WHAT THE TASK REQUIRES
In the records below, from the line with "Click the image" up to and including the line with "coord(435,316)", swap "light" for "dark" and write those lines out again with nothing else changed.

SUPPLIED MATERIAL
(begin)

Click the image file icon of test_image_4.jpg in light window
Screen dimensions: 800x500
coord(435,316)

(end)
(begin)

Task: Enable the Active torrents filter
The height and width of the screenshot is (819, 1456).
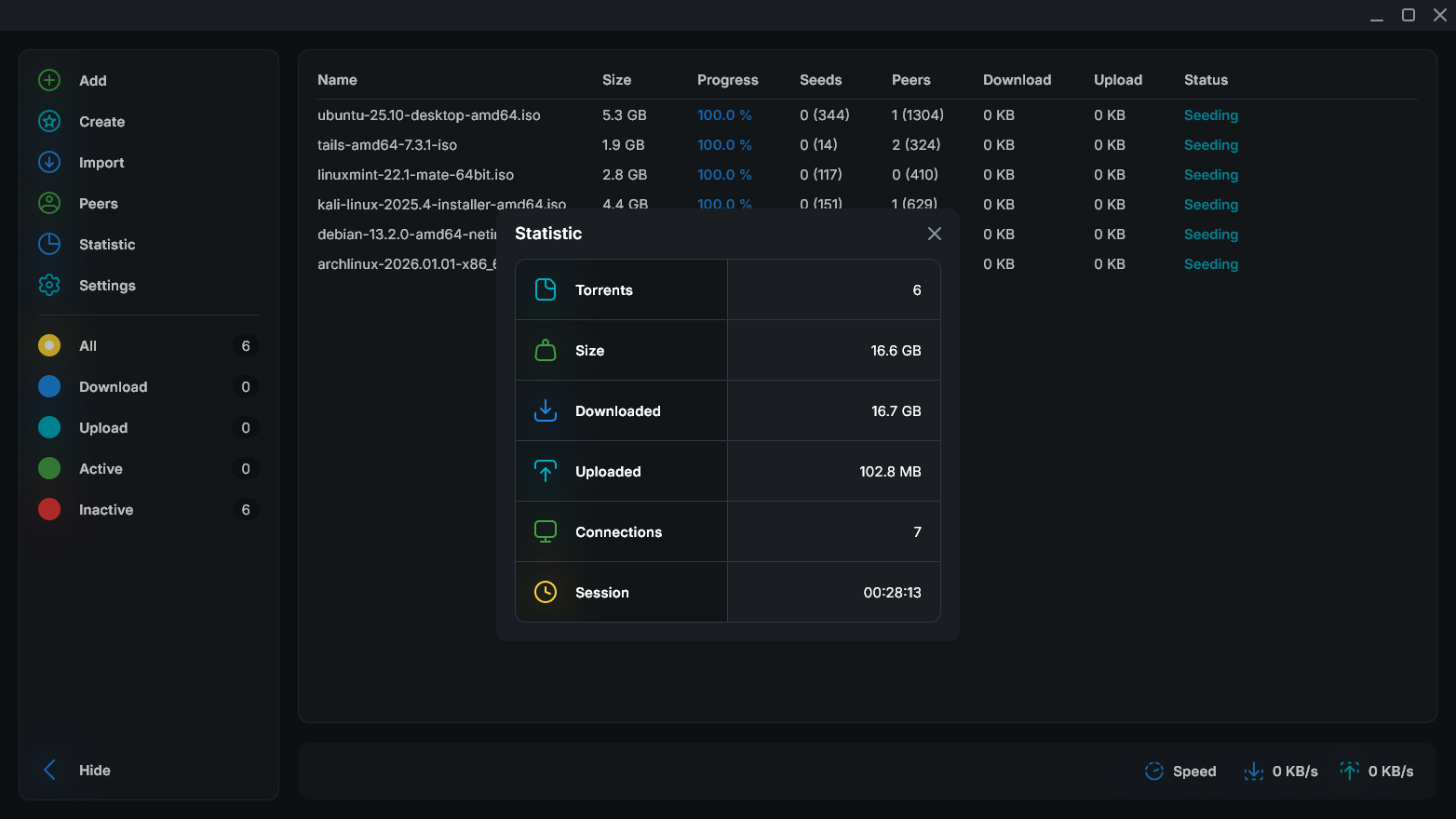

(end)

SOLUTION BELOW
Click the image file icon of test_image_4.jpg in dark window
Screen dimensions: 800x500
coord(435,316)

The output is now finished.